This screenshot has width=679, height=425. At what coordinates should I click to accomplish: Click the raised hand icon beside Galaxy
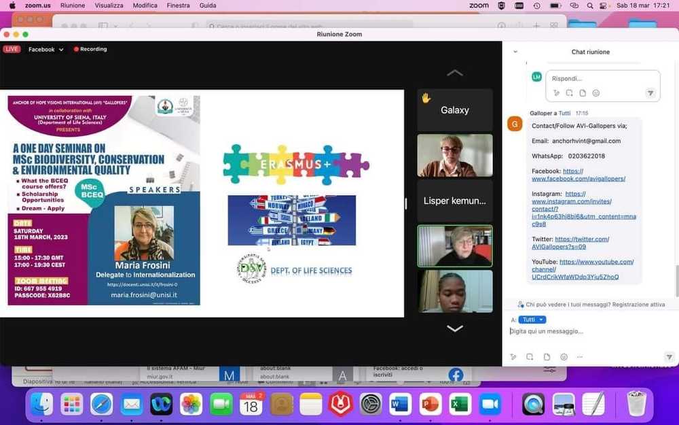click(426, 99)
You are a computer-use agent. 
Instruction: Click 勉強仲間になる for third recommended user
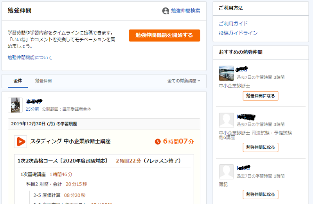[260, 194]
______
## [Problem statement]
Omit the pictures and print the listing exactly.

## [Written solution]
This screenshot has width=679, height=425. At what coordinates should I click to accomplish: Click the raised hand icon beside Galaxy
click(426, 99)
You are a computer-use agent. 
Instruction: Click 勉強仲間になる for third recommended user
[260, 194]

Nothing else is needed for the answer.